RESOLUTION OF THE COMMONS IN THE CONVENTION, 28 JANUARY 16881
King William is no king, I’ll justify it, he is an outlandish Curr, a Sone of a Whore, he eats the bread out of his fathers mouth.
HENRY ELLYOTT, RESIDENT OF ST PAUL’S, COVENT GARDEN, LONDON, 16902
Islanders in the Shetlands had had no account of the events of the Glorious Revolution until a fisherman happened to land on their shores in May 1689. However, his story of the Dutch invasion, James’s flight and the coronation of William and Mary was received as a seditious fantasy and instead he was indicted for high treason.3 Yet by 1689 it was only in such far outreaches of the British Isles as the Shetlands that not even the barest outline of the tumultuous events that had taken place in Westminster had been received. In fact, news had more quickly reached the North American colonies, which received confirmed stories of James’s flight in April 1689, leading to revolts against the current colonial administration in Boston, Maryland and New York.4 Elsewhere the debates and deliberations of the Convention were quickly relayed to the public through news-sheets, illicit (and often inaccurate) pamphlet copies of speeches and via the heated gossip exchanged in coffee-houses and taverns. In this sense the Glorious Revolution was far from merely a ‘swift aristocratic coup’ and, as we shall see, in the capital in particular, popular interventions in the political process had a real impact. In other ways, though, the Revolution was really effected by a very small number of individuals, namely the Protestant wing of the Stuart royal family. In contrast, the Convention acted as little more than a talking shop which rubber-stamped a dynastic usurpation.

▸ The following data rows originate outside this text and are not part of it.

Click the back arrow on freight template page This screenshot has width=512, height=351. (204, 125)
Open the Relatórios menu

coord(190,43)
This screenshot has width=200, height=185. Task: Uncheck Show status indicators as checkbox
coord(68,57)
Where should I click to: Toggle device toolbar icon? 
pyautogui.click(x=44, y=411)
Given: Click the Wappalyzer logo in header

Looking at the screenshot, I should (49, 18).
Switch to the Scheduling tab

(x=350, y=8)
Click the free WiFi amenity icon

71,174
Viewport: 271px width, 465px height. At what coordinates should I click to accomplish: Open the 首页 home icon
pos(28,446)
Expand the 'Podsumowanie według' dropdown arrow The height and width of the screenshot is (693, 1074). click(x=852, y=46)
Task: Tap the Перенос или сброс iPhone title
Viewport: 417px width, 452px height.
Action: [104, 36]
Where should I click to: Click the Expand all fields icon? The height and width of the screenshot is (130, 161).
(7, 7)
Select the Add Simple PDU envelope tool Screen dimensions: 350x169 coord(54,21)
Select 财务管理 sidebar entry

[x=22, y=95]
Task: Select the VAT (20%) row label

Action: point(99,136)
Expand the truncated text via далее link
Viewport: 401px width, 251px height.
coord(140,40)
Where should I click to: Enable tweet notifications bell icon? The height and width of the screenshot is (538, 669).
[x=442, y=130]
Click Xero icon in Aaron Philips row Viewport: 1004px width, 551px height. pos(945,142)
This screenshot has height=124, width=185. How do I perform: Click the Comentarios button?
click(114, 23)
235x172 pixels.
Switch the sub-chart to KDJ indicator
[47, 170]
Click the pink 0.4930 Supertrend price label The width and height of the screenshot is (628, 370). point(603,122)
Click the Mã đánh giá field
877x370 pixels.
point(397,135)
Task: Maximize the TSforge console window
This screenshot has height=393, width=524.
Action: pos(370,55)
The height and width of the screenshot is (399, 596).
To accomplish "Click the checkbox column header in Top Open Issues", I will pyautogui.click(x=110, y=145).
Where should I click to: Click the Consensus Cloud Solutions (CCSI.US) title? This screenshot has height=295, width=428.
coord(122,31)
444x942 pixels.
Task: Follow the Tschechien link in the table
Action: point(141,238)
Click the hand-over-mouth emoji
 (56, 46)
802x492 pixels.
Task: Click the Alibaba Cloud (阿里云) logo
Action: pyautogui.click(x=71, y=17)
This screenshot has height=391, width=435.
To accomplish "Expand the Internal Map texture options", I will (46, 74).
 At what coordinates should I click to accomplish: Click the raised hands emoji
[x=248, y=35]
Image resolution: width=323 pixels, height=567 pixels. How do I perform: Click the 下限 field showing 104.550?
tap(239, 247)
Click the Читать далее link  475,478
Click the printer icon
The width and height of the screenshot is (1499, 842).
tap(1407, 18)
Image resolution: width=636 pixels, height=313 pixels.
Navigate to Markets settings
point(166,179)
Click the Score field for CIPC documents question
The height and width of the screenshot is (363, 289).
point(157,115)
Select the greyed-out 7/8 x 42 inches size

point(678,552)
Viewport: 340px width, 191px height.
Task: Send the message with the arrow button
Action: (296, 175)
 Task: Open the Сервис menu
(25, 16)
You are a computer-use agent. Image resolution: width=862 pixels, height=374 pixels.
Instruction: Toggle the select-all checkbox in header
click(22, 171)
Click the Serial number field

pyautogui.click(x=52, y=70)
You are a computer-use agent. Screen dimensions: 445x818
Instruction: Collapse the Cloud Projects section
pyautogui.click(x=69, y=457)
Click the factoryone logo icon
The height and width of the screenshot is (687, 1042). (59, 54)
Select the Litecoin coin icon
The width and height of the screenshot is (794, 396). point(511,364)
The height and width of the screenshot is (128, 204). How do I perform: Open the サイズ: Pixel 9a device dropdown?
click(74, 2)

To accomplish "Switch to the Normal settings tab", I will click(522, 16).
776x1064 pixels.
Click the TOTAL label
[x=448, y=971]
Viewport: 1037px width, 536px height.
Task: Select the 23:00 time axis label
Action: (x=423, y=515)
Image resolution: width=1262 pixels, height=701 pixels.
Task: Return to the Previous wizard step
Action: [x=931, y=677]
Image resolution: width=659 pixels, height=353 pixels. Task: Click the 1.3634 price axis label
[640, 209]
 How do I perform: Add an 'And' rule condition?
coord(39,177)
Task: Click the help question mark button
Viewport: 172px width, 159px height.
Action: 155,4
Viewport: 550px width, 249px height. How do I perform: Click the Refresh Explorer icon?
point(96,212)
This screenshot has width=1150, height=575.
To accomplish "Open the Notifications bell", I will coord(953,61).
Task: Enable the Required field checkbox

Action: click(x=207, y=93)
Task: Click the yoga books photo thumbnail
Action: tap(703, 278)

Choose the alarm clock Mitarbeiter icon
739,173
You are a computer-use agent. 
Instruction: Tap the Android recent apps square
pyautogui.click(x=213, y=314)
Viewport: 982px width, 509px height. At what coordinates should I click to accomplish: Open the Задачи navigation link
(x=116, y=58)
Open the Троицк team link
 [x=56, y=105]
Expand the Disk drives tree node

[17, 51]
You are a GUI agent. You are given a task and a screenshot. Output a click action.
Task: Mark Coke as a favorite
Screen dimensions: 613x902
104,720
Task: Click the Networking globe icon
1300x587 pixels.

The debates in the Convention on the state of the nation, the declaration of rights and the coronation of William and Mary represented the constitutional climax of the old Whig interpretation of the crisis of 1688–9. Here the Convention formed the crucible for the founding of a new (and yet old) form of government: parliamentary monarchy. Yet to modern eyes the debates in the Convention seem archaic, tautological and confused. They focused not on the question of what sort of monarchy should be established in England but on who should be the effective monarch, William or Mary. The issue of whether James’s eldest daughter, or her husband, should come to the throne had serious implications for the established rules of hereditary succession. For Tories like the Earl of Nottingham, it also raised a genuine dilemma of conscience: how could they accept William as king without breaking their oath of allegiance to James? It was fear for their souls, as well as for their political futures, which led many Tories to refuse to countenance the notion that the Prince of Orange should inherit the crown. As we will see, in comparison to the question of the succession, the idea of outlining the extent of the new monarch’s powers, through a document such as the Declaration of Right, came almost as an afterthought. Even once enshrined in law, the Bill of Rights placed little in the way of fetters on William’s freedom of action. Far from being a product of political consensus, the lack of agreement between Williamites and loyalists, Whigs and Tories, had left the settlement of 1689 open-ended and deeply ambiguous. From the 1690s to the era of Walpole, politics would largely be dominated by a contest over the precise meaning of the Glorious Revolution.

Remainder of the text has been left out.